Moglia went on to say that the materials required for biotech-specific development are under additional strain, pointing to “extremely long” wait times for switchgear and equipment and up to three-year wait periods for large transformers. 

He said that all these factors make laboratory office projects “more expensive to build than ever before.” 

The spending reduction includes halting at least one project that was under construction. The REIT said it "temporarily paused" construction on the 71K SF second phase of a Houston office-to-lab conversion as it waits for further lease-up of the first phase. It also said it was pausing a 180K SF project in the Research Triangle submarket that wasn't under construction but was in its "near-term pipeline."

Despite the cost-cutting, which was first reported by CoStar, Alexandria still has a large portfolio of lab projects moving forward. It said it has 5.5M SF under construction, 1.2M SF in its near-term pipeline, and 74% of that portfolio is already pre-leased or under negotiation. 

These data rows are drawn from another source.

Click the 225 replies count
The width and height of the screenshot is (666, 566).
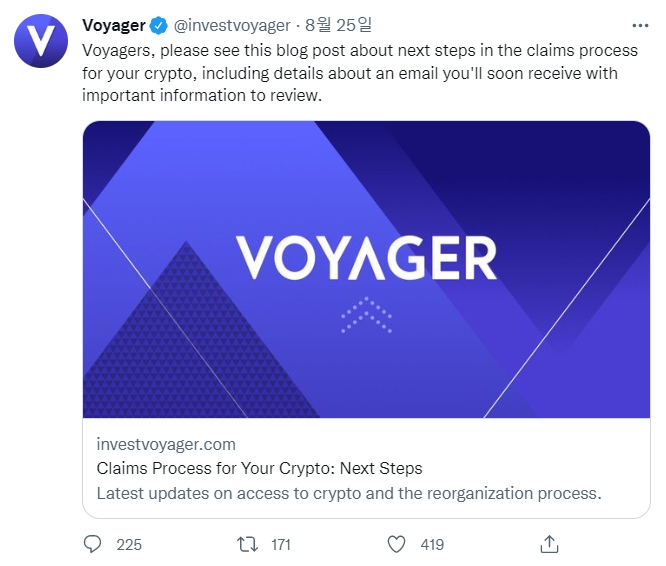[129, 545]
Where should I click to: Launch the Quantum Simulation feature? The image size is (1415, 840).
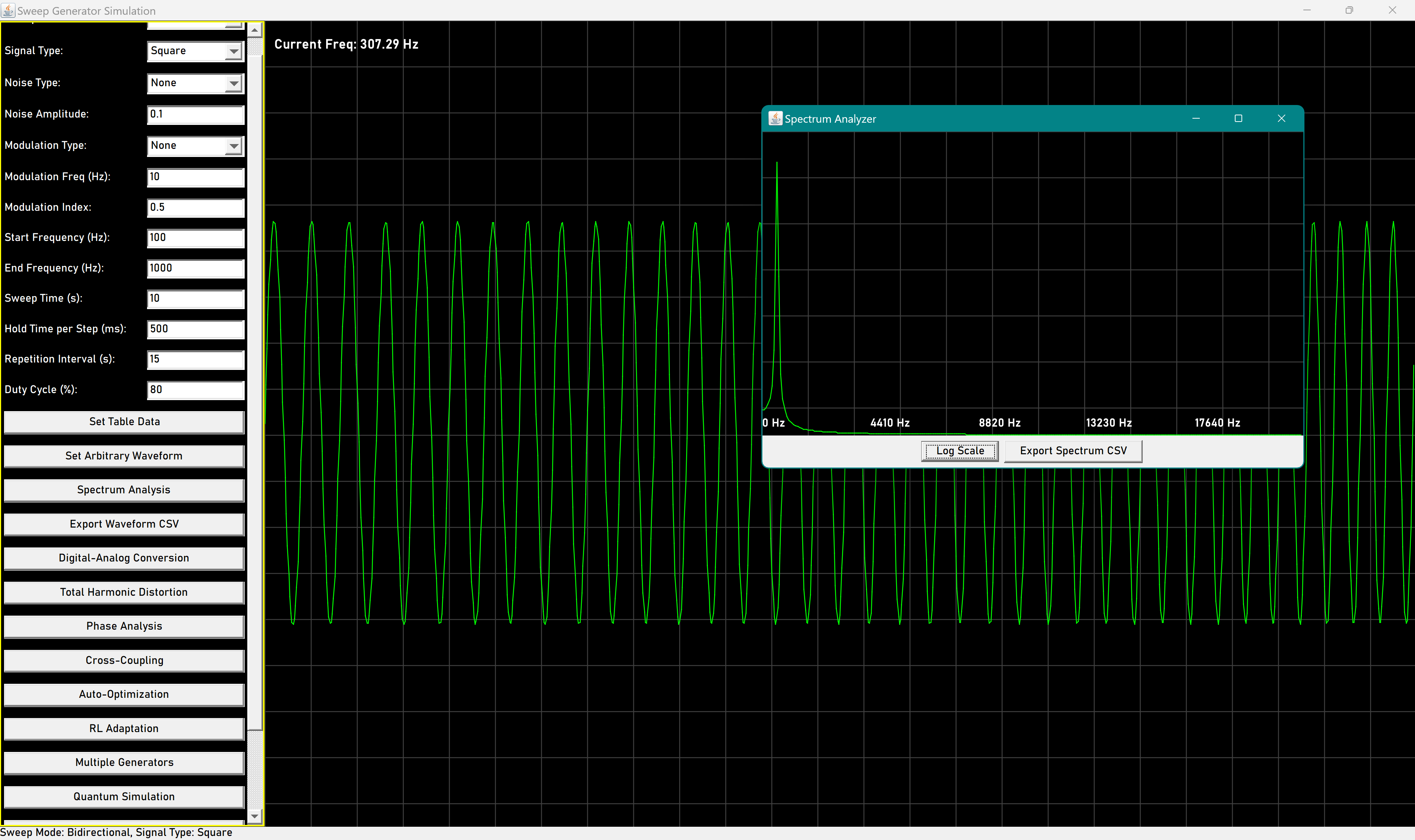(123, 797)
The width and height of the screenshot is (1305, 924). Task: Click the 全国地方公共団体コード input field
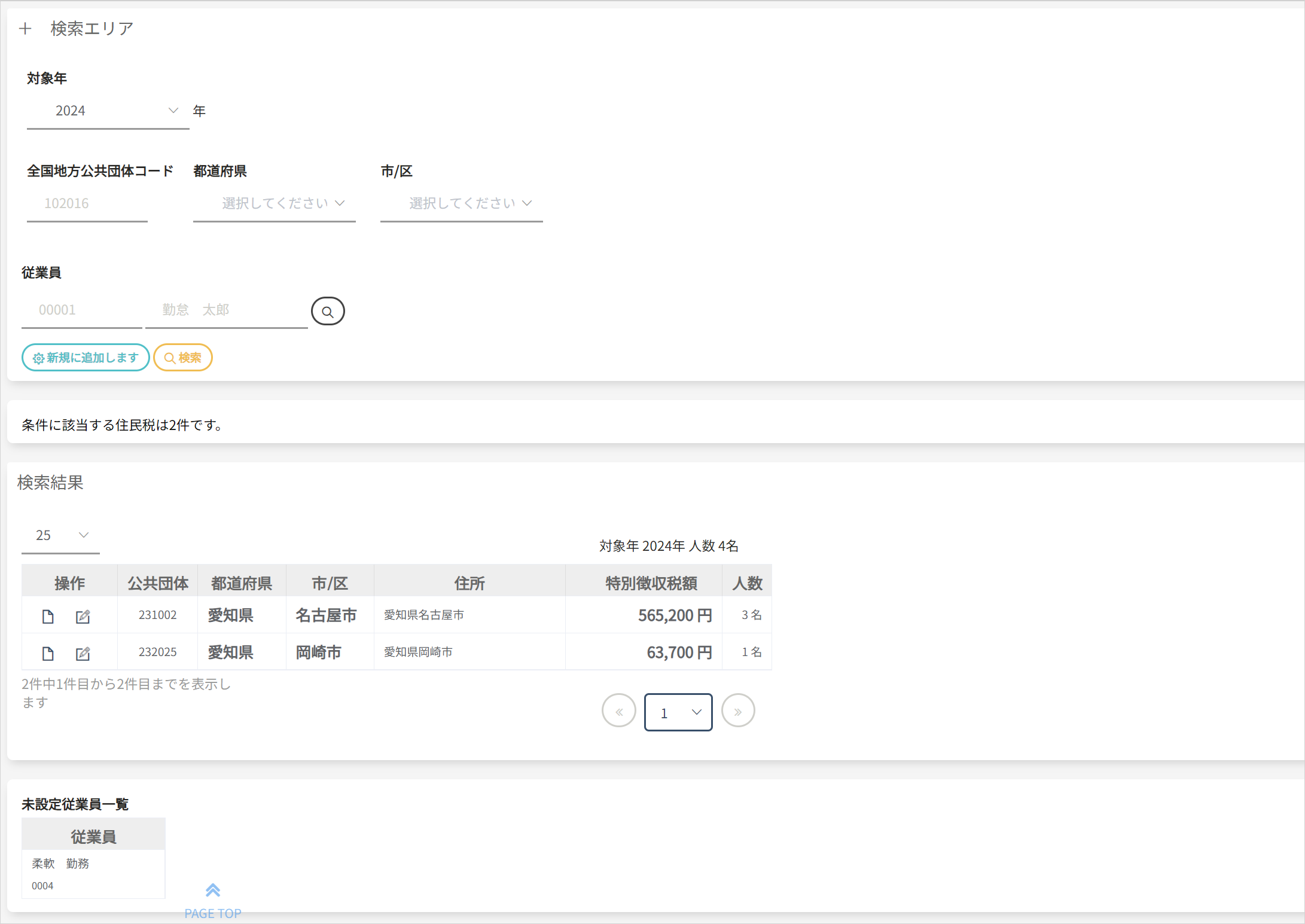coord(87,204)
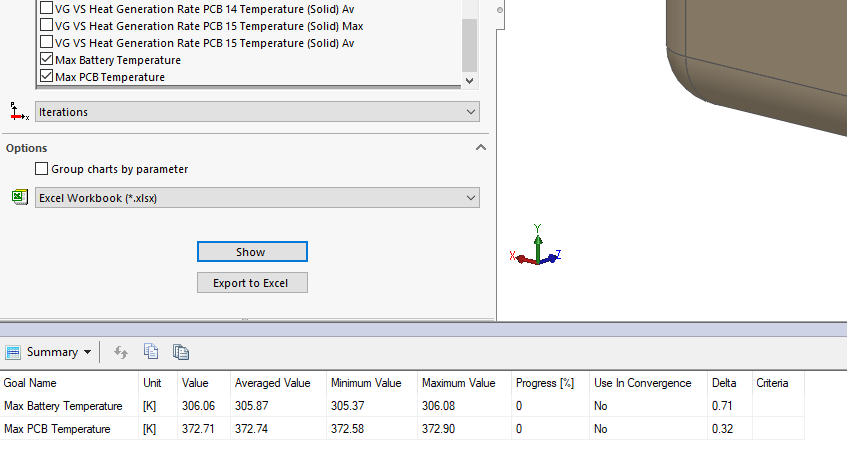
Task: Click the copy-all icon beside copy
Action: pyautogui.click(x=181, y=352)
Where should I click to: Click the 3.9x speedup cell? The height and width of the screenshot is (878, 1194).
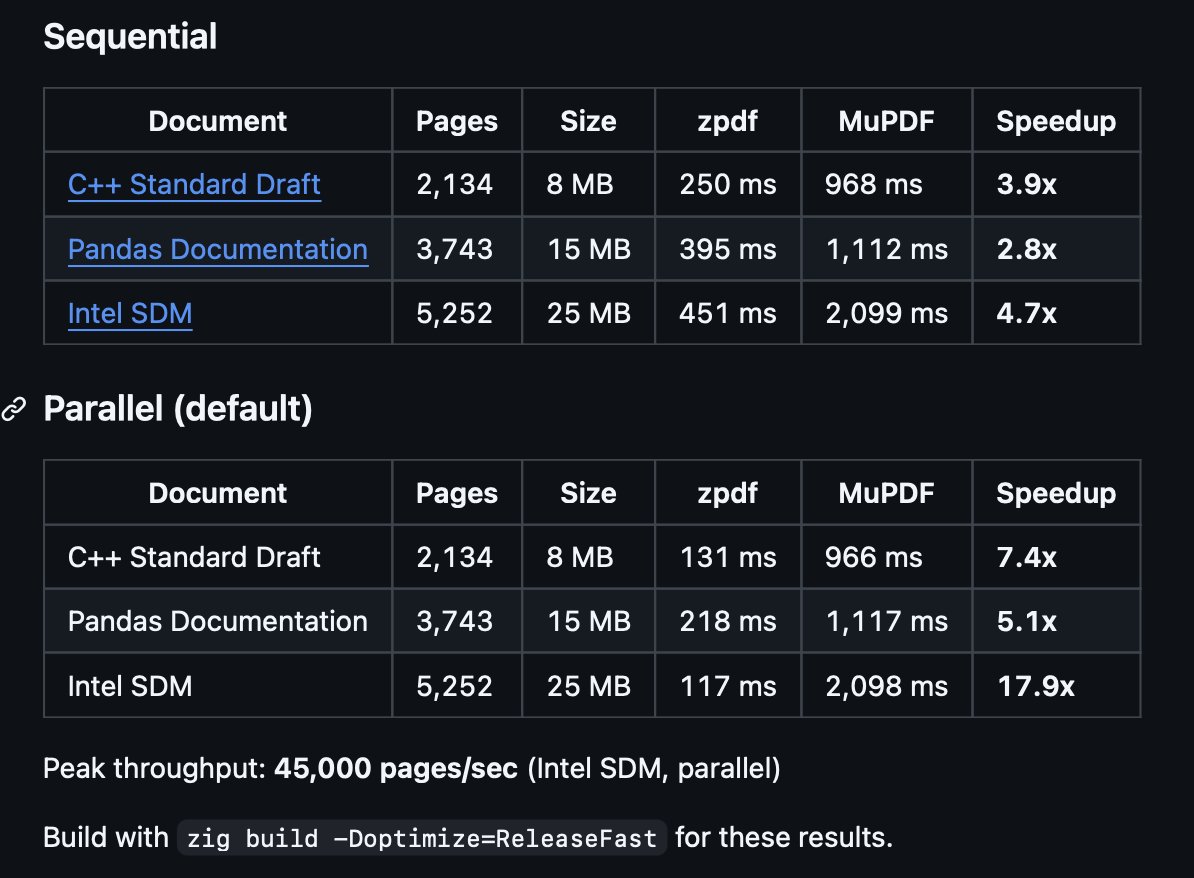[1026, 185]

The company's net income was $121.7M in the first three months of the year, according to its Q1 report, compared with a $117.4M net loss this time last year. However, the occupancy rate of its portfolio was down from 94.8% to 93.6% quarter-over-quarter.

Alexandria operates nearly 42M SF in North America, with properties from Maryland to Seattle. Its largest markets are in Boston, which holds 30% of the REIT’s portfolio, and San Diego, which accounts for 16%. 

Its tenants include pharmaceutical giants like Eli Lilly and Co., Moderna and AstraZeneca, as well as higher education institutions like Harvard University and New York University. Uber Technologies Inc. is its largest tenant with over 1M SF.